#### SUPPLIED MATERIAL ####
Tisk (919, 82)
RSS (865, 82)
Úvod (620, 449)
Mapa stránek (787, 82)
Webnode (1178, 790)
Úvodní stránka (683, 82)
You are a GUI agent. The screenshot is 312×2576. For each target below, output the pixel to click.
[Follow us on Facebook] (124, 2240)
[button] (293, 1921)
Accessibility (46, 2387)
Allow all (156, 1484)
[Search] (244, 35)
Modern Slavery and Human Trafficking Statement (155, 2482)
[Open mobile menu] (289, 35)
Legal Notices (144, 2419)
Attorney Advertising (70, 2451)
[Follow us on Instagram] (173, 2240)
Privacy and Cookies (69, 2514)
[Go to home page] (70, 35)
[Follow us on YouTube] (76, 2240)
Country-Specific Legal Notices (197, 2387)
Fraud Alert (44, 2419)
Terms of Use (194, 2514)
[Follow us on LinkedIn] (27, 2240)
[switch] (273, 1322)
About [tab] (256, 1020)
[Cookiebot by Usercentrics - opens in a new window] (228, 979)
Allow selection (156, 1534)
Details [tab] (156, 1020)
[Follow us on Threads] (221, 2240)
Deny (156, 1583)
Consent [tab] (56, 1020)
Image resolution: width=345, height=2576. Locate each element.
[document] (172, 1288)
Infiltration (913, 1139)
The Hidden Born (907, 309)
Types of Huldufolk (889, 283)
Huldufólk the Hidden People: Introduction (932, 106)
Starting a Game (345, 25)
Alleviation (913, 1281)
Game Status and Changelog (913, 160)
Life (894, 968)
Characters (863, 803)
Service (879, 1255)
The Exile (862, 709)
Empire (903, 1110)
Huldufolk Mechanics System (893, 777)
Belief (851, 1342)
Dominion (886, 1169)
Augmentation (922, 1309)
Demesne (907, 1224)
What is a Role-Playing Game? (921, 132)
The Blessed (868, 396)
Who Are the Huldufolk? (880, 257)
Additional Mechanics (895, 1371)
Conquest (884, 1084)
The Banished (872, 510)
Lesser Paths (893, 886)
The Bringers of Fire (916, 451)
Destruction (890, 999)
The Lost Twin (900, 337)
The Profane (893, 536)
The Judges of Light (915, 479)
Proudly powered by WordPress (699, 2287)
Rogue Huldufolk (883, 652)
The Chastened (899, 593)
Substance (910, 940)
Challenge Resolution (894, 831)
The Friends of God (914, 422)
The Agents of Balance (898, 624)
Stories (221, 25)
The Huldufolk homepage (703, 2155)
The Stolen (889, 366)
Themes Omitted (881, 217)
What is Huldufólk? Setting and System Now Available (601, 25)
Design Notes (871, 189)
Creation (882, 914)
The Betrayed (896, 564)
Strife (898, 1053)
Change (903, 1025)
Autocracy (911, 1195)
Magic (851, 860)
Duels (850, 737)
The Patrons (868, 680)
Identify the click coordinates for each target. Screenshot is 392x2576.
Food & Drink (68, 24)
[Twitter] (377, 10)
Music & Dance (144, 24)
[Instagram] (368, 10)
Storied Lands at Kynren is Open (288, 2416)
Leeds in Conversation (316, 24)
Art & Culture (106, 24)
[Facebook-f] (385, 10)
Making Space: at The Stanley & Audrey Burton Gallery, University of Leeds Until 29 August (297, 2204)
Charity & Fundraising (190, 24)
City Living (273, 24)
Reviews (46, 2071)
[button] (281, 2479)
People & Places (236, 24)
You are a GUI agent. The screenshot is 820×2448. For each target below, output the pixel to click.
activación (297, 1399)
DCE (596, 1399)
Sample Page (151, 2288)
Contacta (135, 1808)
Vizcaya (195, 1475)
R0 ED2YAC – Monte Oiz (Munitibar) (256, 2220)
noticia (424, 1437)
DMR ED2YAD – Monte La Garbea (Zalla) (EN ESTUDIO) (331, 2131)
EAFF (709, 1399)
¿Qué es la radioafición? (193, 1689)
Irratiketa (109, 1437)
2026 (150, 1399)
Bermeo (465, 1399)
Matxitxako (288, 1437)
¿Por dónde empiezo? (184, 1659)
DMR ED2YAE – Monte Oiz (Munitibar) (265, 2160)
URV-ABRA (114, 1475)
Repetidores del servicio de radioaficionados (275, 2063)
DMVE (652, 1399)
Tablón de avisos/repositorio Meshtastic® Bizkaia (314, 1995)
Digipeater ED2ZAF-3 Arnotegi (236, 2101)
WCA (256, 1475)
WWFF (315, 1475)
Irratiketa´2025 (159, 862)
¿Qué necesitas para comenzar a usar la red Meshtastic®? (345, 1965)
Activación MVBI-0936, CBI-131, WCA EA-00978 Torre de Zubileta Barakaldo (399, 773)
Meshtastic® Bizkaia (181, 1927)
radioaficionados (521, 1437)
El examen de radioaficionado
####
→ THE PROBLEM: In your reply, write out all of the material exactly as it was given.

→ WRITTEN RESPONSE:
Tisk (919, 82)
RSS (865, 82)
Úvod (620, 449)
Mapa stránek (787, 82)
Webnode (1178, 790)
Úvodní stránka (683, 82)
You are a GUI agent. The screenshot is 312×2576. For each target below, output the pixel to click.
[Follow us on Facebook] (124, 2240)
[button] (293, 1921)
Accessibility (46, 2387)
Allow all (156, 1484)
[Search] (244, 35)
Modern Slavery and Human Trafficking Statement (155, 2482)
[Open mobile menu] (289, 35)
Legal Notices (144, 2419)
Attorney Advertising (70, 2451)
[Follow us on Instagram] (173, 2240)
Privacy and Cookies (69, 2514)
[Go to home page] (70, 35)
[Follow us on YouTube] (76, 2240)
Country-Specific Legal Notices (197, 2387)
Fraud Alert (44, 2419)
Terms of Use (194, 2514)
[Follow us on LinkedIn] (27, 2240)
[switch] (273, 1322)
About [tab] (256, 1020)
[Cookiebot by Usercentrics - opens in a new window] (228, 979)
Allow selection (156, 1534)
Details [tab] (156, 1020)
[Follow us on Threads] (221, 2240)
Deny (156, 1583)
Consent [tab] (56, 1020)
Image resolution: width=345, height=2576. Locate each element.
[document] (172, 1288)
Infiltration (913, 1139)
The Hidden Born (907, 309)
Types of Huldufolk (889, 283)
Huldufólk the Hidden People: Introduction (932, 106)
Starting a Game (345, 25)
Alleviation (913, 1281)
Game Status and Changelog (913, 160)
Life (894, 968)
Characters (863, 803)
Service (879, 1255)
The Exile (862, 709)
Empire (903, 1110)
Huldufolk Mechanics System (893, 777)
Belief (851, 1342)
Dominion (886, 1169)
Augmentation (922, 1309)
Demesne (907, 1224)
What is a Role-Playing Game? (921, 132)
The Blessed (868, 396)
Who Are the Huldufolk? (880, 257)
Additional Mechanics (895, 1371)
Conquest (884, 1084)
The Banished (872, 510)
Lesser Paths (893, 886)
The Bringers of Fire (916, 451)
Destruction (890, 999)
The Lost Twin (900, 337)
The Profane (893, 536)
The Judges of Light (915, 479)
Proudly powered by WordPress (699, 2287)
Rogue Huldufolk (883, 652)
The Chastened (899, 593)
Substance (910, 940)
Challenge Resolution (894, 831)
The Friends of God (914, 422)
The Agents of Balance (898, 624)
Stories (221, 25)
The Huldufolk homepage (703, 2155)
The Stolen (889, 366)
Themes Omitted (881, 217)
What is Huldufólk? Setting and System Now Available (601, 25)
Design Notes (871, 189)
Creation (882, 914)
The Betrayed (896, 564)
Strife (898, 1053)
Change (903, 1025)
Autocracy (911, 1195)
Magic (851, 860)
Duels (850, 737)
The Patrons (868, 680)
Identify the click coordinates for each target. Screenshot is 392x2576.
Food & Drink (68, 24)
[Twitter] (377, 10)
Music & Dance (144, 24)
[Instagram] (368, 10)
Storied Lands at Kynren is Open (288, 2416)
Leeds in Conversation (316, 24)
Art & Culture (106, 24)
[Facebook-f] (385, 10)
Making Space: at The Stanley & Audrey Burton Gallery, University of Leeds Until 29 August (297, 2204)
Charity & Fundraising (190, 24)
City Living (273, 24)
Reviews (46, 2071)
[button] (281, 2479)
People & Places (236, 24)
You are a GUI agent. The screenshot is 820×2448. For each target below, output the pixel to click.
activación (297, 1399)
DCE (596, 1399)
Sample Page (151, 2288)
Contacta (135, 1808)
Vizcaya (195, 1475)
R0 ED2YAC – Monte Oiz (Munitibar) (256, 2220)
noticia (424, 1437)
DMR ED2YAD – Monte La Garbea (Zalla) (EN ESTUDIO) (331, 2131)
EAFF (709, 1399)
¿Qué es la radioafición? (193, 1689)
Irratiketa (109, 1437)
2026 (150, 1399)
Bermeo (465, 1399)
Matxitxako (288, 1437)
¿Por dónde empiezo? (184, 1659)
DMR ED2YAE – Monte Oiz (Munitibar) (265, 2160)
URV-ABRA (114, 1475)
Repetidores del servicio de radioaficionados (275, 2063)
DMVE (652, 1399)
Tablón de avisos/repositorio Meshtastic® Bizkaia (314, 1995)
Digipeater ED2ZAF-3 Arnotegi (236, 2101)
WCA (256, 1475)
WWFF (315, 1475)
Irratiketa´2025 (159, 862)
¿Qué necesitas para comenzar a usar la red Meshtastic®? (345, 1965)
Activación MVBI-0936, CBI-131, WCA EA-00978 Torre de Zubileta Barakaldo (399, 773)
Meshtastic® Bizkaia (181, 1927)
radioaficionados (521, 1437)
El examen de radioaficionado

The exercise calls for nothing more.